“Doom-scrolling” is a new internet expression that seems to be growing in popular usage. It’s defined online as: “the tendency to continue to surf or scroll through bad news, even though that news is saddening, disheartening, or depressing.” I would venture to guess that anyone who has a social media account on Facebook or Twitter has had the experience of lying in bed, scrolling down through endless posts about politics or Coronavirus or other current events. Despite the fact that everything we’re reading fills us with anxiety or anger, we scroll on – unwilling to stop, say our prayers, and get a good night’s sleep.
It’s worth reflecting on why we do this. There’s something addictive about it, and self-destructive since it robs us of peace and needed rest. Troubled by what we see and read, we nonetheless go deeper and deeper into the scroll, looking for satisfaction and resolution in the next posting, which never comes. The internet, especially social media, exploits the restlessness of the human heart. Promising much, what it delivers is eternal dissatisfaction and unfulfillment.
The author Patricia Snow has described the internet as the “faux Mystical Body.” It’s an allusion to the Mystical Body of Christ, and it illustrates the way that evil mimics good, twisting and distorting it, so that it appears to share the qualities of what’s good and holy, but in fact has been hollowed out of truth and goodness. The internet, in itself, is not bad. It is a tool that can be used for good things. But in too many ways it has led to the impoverishment and coarsening of human interaction. Offering connection and vast networks of online communities, its more common effect is social fragmentation, isolation, and alienation. Young people get together but spend their time engrossed in their phones, looking to “connect” with anyone except those who are physically present. The dinner table is invaded by devices that distract us from engaging with the people with whom we’re supposed to be sharing a meal. Addiction to virtual experiences deprives us of the natural interactions that are necessary for us to grow in our humanity. This experience is contrasted with the “Mystical Body of Christ,” which is the truest form of relationship because its members are bound together by the supernatural bonds of grace. While on earth, we must work to foster this bond with each other through the liturgical and sacramental life – especially the Mass – and by caring for each other through the corporal and spiritual works of mercy. This fosters true connectivity, which is grounded in divine charity, the love of Christ, who is the Head of the Mystical Body and who holds it all together.

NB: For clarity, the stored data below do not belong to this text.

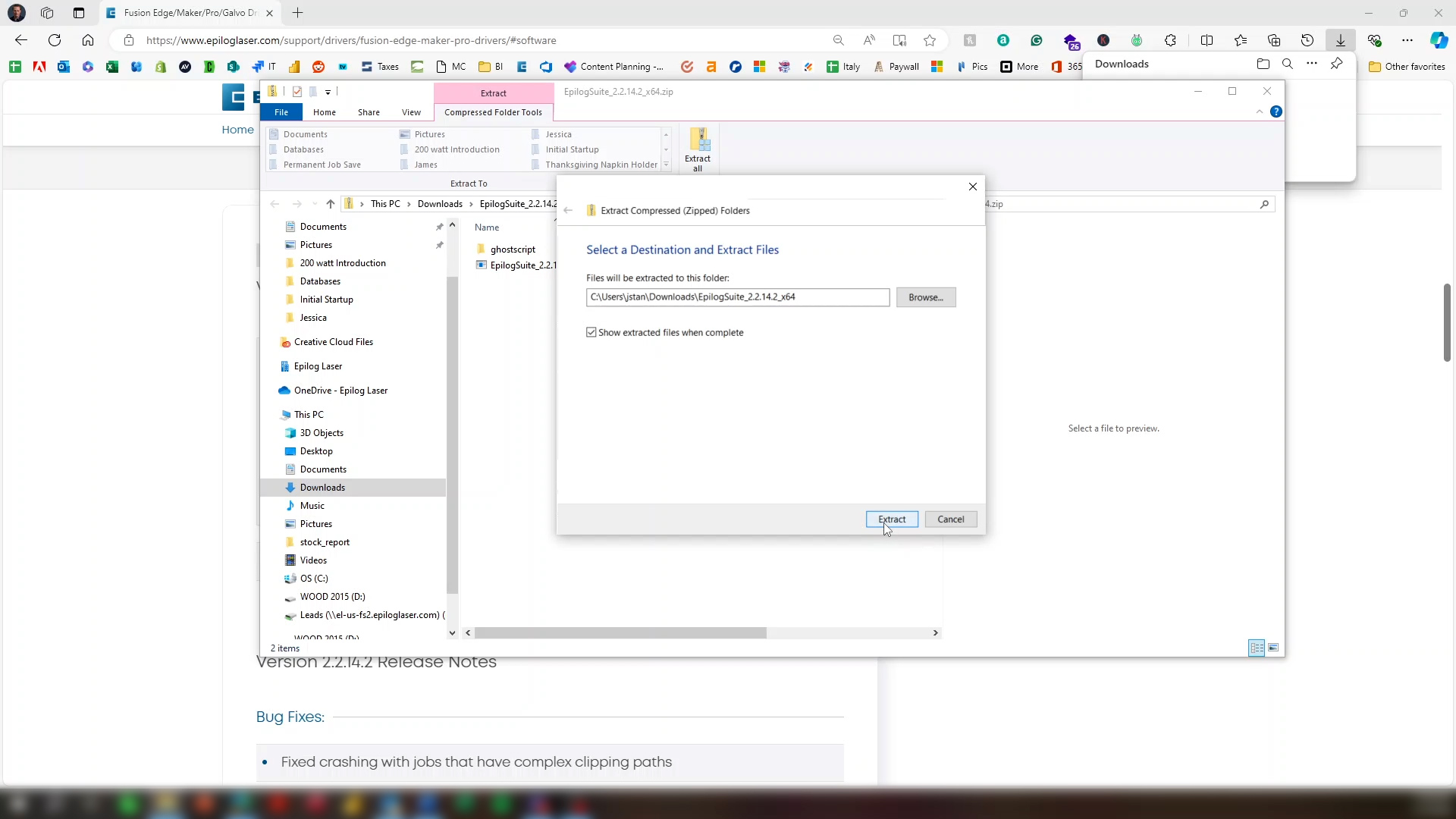Open the File ribbon tab

pos(281,112)
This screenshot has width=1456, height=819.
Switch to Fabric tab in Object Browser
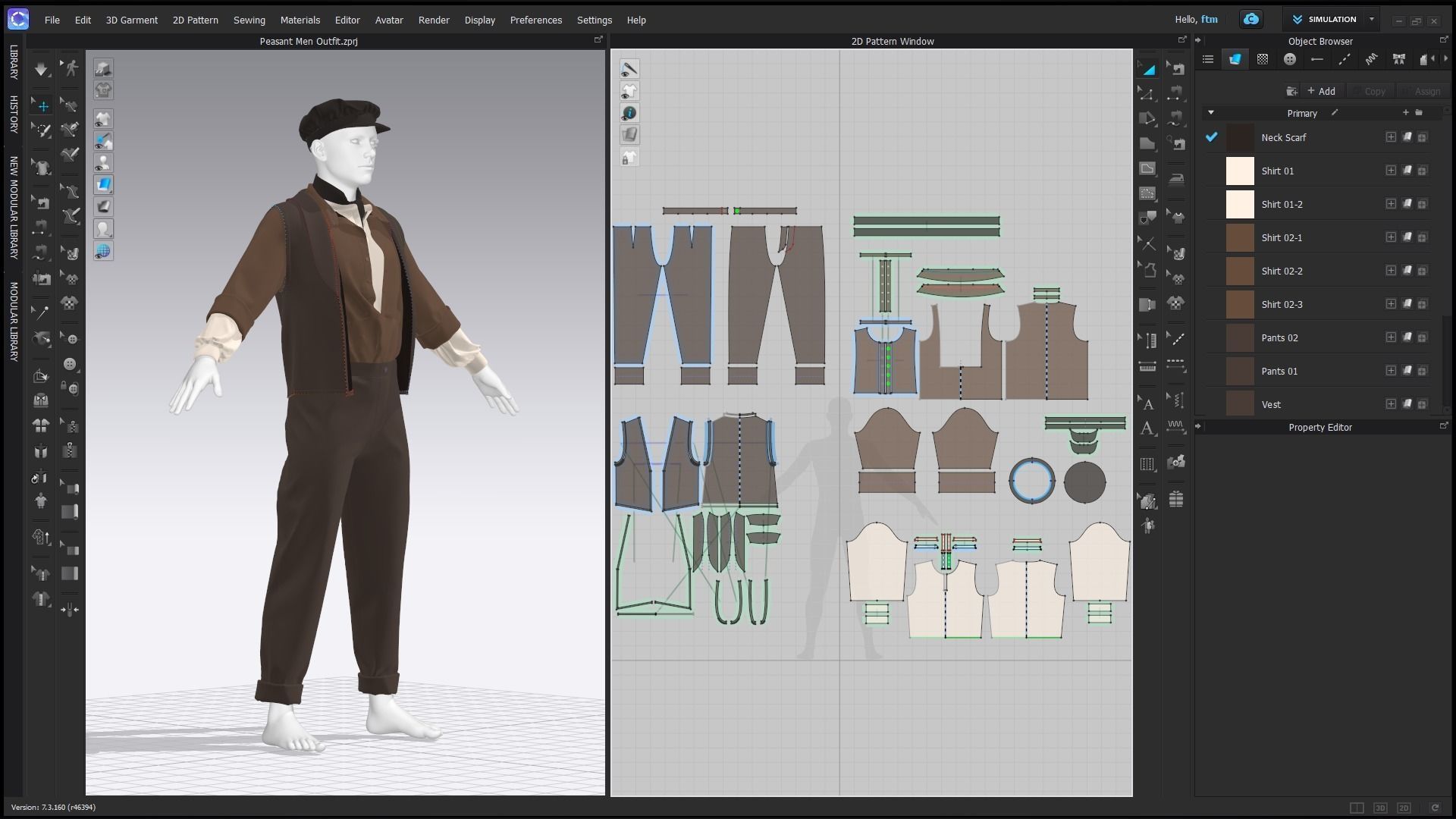[x=1235, y=59]
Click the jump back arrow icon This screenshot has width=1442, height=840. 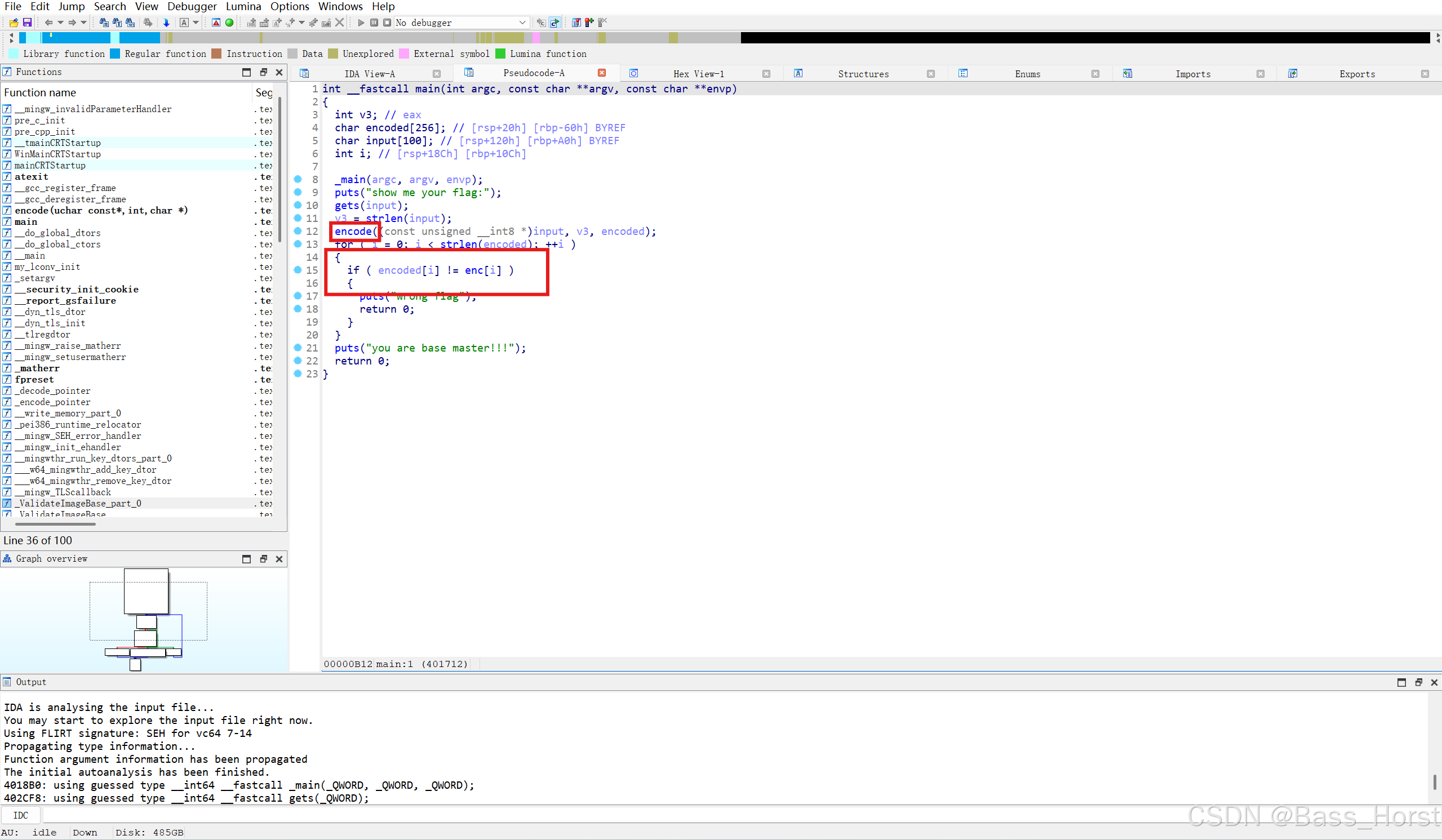48,23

Doom-scrolling, and the mindless surfing of the internet, mimics in a perverse way the glorious experience of the Beatific Vision, which is the direct encounter with God enjoyed by the Blessed in Heaven. Doom-scrolling through our never-ending social media feeds, we plunge ourselves into an ersatz “always more,” remaining completely unsatisfied, filled with fear, anxiety, sadness, and anger. The Beatific Vision, however, is a kind of “Glory-scrolling,” where the saints plunge themselves together into the “always more” of God, which is always perfectly satisfying while, paradoxically, always leaving us desiring more.